Клайв Баркер - Зомби
— Какие новости из больницы?
— Такая красивая женщина, — произнес Хаммерсмит, уставившись на бутылку.
Кэлловэй готов был поклясться, что тот сейчас разрыдается.
— Хаммерсмит! Как она?
— Она в коме. Но состояние стабильное.
— Думаю, это уже неплохо.
Хаммерсмит воззрился на режиссера, и его торчащие брови в гневном выражении сошлись над переносицей.
— Ты сопляк, — всхлипнул он. — Ты ее трахал, да? Воображаешь себя крутым, а? Так вот что я тебе скажу: Диана Дюваль стоит дюжины таких, как ты. Дюжины!
— Значит, вот почему вы позволили мне ставить этот последний спектакль, Хаммерсмит? Увидели ее и захотели прибрать к своим грязным куцым лапам?
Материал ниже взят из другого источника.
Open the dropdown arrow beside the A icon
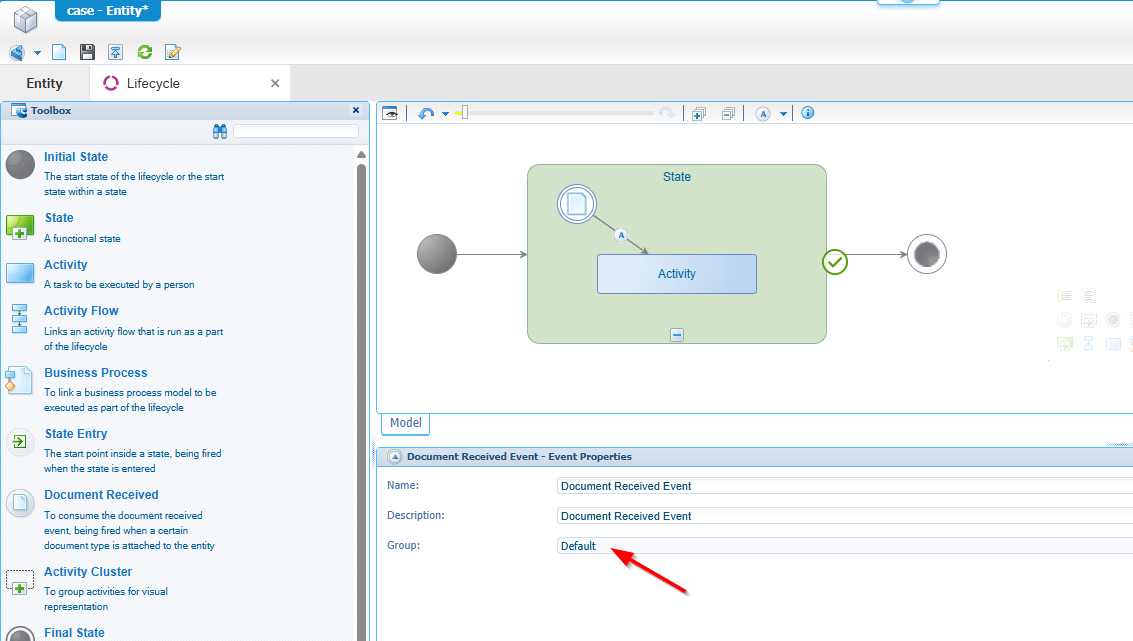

— Ты этого не поймешь. Ты думаешь не головой, а яйцами. — Казалось, он искренне обиделся на истолкование, которое Кэлловэй дал его восхищению Дианой Дюваль.
— Ну хорошо, как хотите. Но у нас по-прежнему нет Виолы.
— Вот поэтому я все и отменяю, — произнес Хаммерсмит медленно, смакуя момент.
Да, это должно было случиться. Без Дианы Дюваль «Двенадцатой ночи» не будет; и, скорее всего, это к лучшему.
В дверь постучали.
— Кто там еще, мать твою, — негромко выругался Хаммерсмит. — Войдите.
Это оказался Личфилд. Кэлловэй почти рад был увидеть это странное, изборожденное рытвинами лицо. Хотя ему хотелось задать старику кое-какие вопросы: о том, в каком состоянии он оставил Диану, об их разговоре, но он не желал беседовать об этом в присутствии Хаммерсмита. А кроме того, появление Личфилда в кабинете директора опровергало обвинения, которые уже было сформировались у режиссера в мозгу. Если старик по какой-то причине попытался причинить Диане вред, неужели он вернулся бы в театр так скоро, с улыбкой на лице?
— Кто вы такой? — рявкнул Хаммерсмит.
— Меня зовут Ричард Уолден Личфилд.
— Это мне ни о чем не говорит.
— Прежде я был доверенным лицом «Элизиума».
— Вот как.
— Я сделал своей целью…
— Что вам нужно? — перебил его Хаммерсмит, которого раздражали манеры гостя.
— Я слышал, спектакль под угрозой, — ответил Личфилд, ничуть не выведенный из терпения.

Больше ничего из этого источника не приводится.